A defense witness for Charles Taylor has dismissed prosecution assertions that his testimony is contradicting that of the former Liberian president, telling the court that neither him, nor Mr. Taylor, is lying to the judges.
Between July 2009 and February 2010, Mr. Taylor, who stands accused of supporting Sierra Leone’s Revolutionary United Front (RUF) rebels, testified as a witness in his own defense. After the completing his testimony, Mr. Taylor’s first witness has been Yanks Smythe — a Gambian national who became a Liberian citizen and was appointed by Mr. Taylor as Liberian charge d’affaires to Libya and Tunisia in the late 1990s. Mr. Smythe has been rebutting prosecution evidence that the former Liberian president provided support to RUF rebels through the supply of arms and ammunition to the rebels in return for Sierra Leone’s blood diamonds. The witness has also been responding to questions about Mr. Taylor’s activities as leader of his rebel group, the National Patriotic Front of Liberia (NPFL), and as president of Liberia.
During today’s cross-examination, prosecution counsel Nicholas Koumjian questioned the witness about Mr. Taylor’s presence in the former NPFL headquarter town of Gbangha. According to Mr. Koumjian, the witness seemed to be contradicting what the former president said in his own testimony. Mr. Koumjian suggested to the witness that in October 1996, Mr. Taylor moved to Gbangha and instructed RUF leader Foday Sankoh via a radio message to go and acquire arms for the RUF. After agreeing with Mr. Koumjian that Mr. Taylor did indeed go to Gbangha in October 1996, the prosecutor read a portion of Mr. Taylor’s previous testimony in which the former president had denied ever going to Gbangha during that period. Upon hearing what Mr. Taylor said about the same incident in his testimony, Mr. Smythe sought to clarify his response, saying that he was in agreement with Mr.

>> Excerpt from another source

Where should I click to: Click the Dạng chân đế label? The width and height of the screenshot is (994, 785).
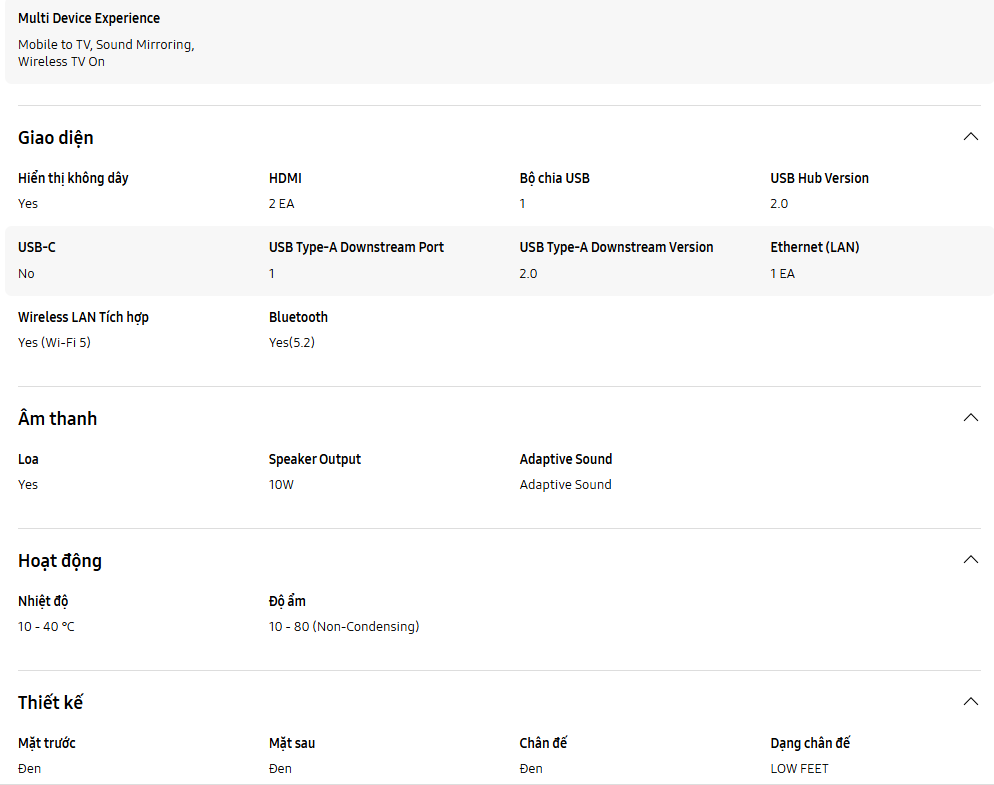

Taylor’s account.
“You just told us Charles Taylor moved to Gbangha after the 31st of October 1996, was that correct?” Mr. Koumjian asked the witness.
The witness responded that “when there was an attack on his life, he left Monrovia during that period and he went to Gbangha but he never stayed there, he came back to Monrovia, this is what I am saying.”
“Sir, who is lying when we talk about Charles Taylor being in Gbangha in 1996, you or Charles Taylor,” Mr. Koumjian again asked the witness.
“Nobody is lying here,” the witness responded.
Mr. Koumjian further asked the witness that “when Charles Taylor says ‘I am not in Gbangha in 1996,’ that is a lie, correct?”
“That is not a lie, that is not a lie,” the witness insisted.
As Mr. Koumjian pressed to know whether Mr. Taylor was “in Gbangha in 1996,” the witness explained that “when Charles Taylor was attacked in Monrovia, he went to Gbangha briefly and came back to Monrovia.”
As Mr. Taylor’s defense lawyers now lead their witnesses to rebut the evidence of prosecution witnesses, prosecutors will also seek to discredit the evidence of such defense witnesses through cross-examination. In said cross-examination, prosecutors will seek to discredit the testimony of defense witnesses, just like Mr. Taylor’s defense lawyers did with prosecution witnesses. It is in this light that prosecutors have been pushing to point out that Mr. Smythe’s testimony is contradicting some aspects of Mr. Taylor’s prior testimony.
Also in his cross-examination today, Mr. Koumjian attempted to point out that Mr. Smythe’s evidence that Mr. Taylor’s personal security personnel had heavy weapons contradicted that of the former president’s — who prosecutors say told the court on September 30, 2009 that he did not even have arms and ammunition to give his personal security personnel and so could not have had same to supply RUF rebels in Sierra Leone. Mr. Taylor testified that the United Nations took away all his arms and ammunition during the disarmament process in Liberia. Mr. Koumjian today asked the witness to describe the kinds of weapons that Mr. Taylor’s personal security carried.
“That weapon is ah, I think its GMG,” the witness said, adding that GMG means “General Machine Gun.”
Asked whether it was an “anti-aircraft type of weapon,” the witness responded that “I don’t know what you are talking about, I know it’s GMG , General Machine Gun.”
“And it was actually somehow fixed to the back of like a Pick Up truck, correct?” Mr. Koumjian enquired further.
“It’s in a Pick Up truck,” the witness responded.
Mr. Taylor during his testimony told the court that he never had an anti-aircraft weapon during the entire period of the Liberian conflict.
Mr. Smythe’s cross-examination continues tomorrow.